Mit diesen gemeinnützigen Aktivitäten unternimmt die Kepler-Gesellschaft e.V. große ehrenamtliche und finanzielle Anstrengungen, um das überragende Lebenswerk von Johannes Kepler weiter zu verbreiten und vor allem auch junge Menschen wieder verstärkt an naturwissenschaftliche Fragen und Probleme heranzuführen.

 

Johannes Kepler ist ein leuchtendes Vorbild für verantwortungsvolle, der Wahrheit und Ethik verpflichtete Forschung, abhold jeglichem Dogmatismus. Neben dem genialen Forscher verdient daher auch der sein ganzes Leben lang nach religiöser Toleranz und friedlichem Zusammenleben strebende Mensch Kepler besondere Beachtung.

 

Die historische wie auch die aktuelle Bedeutung Johannes Keplers für die Astronomie und Raumfahrt lässt sich kaum überschätzen.

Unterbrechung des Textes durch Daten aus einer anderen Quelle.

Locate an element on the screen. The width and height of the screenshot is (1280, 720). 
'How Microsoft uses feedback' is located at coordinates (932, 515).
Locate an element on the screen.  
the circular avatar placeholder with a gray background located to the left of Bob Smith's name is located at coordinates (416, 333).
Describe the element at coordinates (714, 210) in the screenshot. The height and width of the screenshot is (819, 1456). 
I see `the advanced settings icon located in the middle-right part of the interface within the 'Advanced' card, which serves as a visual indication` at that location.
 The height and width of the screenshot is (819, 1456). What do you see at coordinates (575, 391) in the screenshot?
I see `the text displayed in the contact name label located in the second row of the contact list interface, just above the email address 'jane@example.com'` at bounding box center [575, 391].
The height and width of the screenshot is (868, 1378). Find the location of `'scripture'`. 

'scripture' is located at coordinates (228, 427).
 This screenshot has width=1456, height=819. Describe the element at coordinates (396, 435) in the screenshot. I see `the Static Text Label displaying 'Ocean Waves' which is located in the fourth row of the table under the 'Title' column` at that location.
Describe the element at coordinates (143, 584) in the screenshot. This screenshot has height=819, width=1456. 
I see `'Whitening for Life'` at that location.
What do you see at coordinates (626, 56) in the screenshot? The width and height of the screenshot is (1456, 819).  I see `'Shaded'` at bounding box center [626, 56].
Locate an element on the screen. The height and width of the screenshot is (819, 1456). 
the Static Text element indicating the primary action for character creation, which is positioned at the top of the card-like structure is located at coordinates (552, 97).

So führt zum Beispiel die amerikanische Weltraumorganisation NASA in diesen Jahren ein großes Weltraum-Forschungsprojekt durch mit dem Titel (in Deutsch):  „Kepler Mission - Die Suche nach erdähnlichen Planeten“. Dabei wird unmittelbar auf den Erkenntnissen des großen Astronomen aufgebaut.

 

Mehr dazu unter www.kepler-portal.de und dort weiter zum NASA-Projekt „Kepler-Mission: A Search for Habitable Planets“.

 

Es ist daher an der Zeit, Johannes Kepler auch im eigenen Land so zu würdigen, wie es etwa Keplers Zeitgenosse und Kollege Galileo Galilei in Italien seit langem erfährt.

 

 

Weil der Stadt, 22. November 2006

 

 

 

Prof. Dr. Manfred Fischer

Vorsitzender der Kepler-Gesellschaft e.V.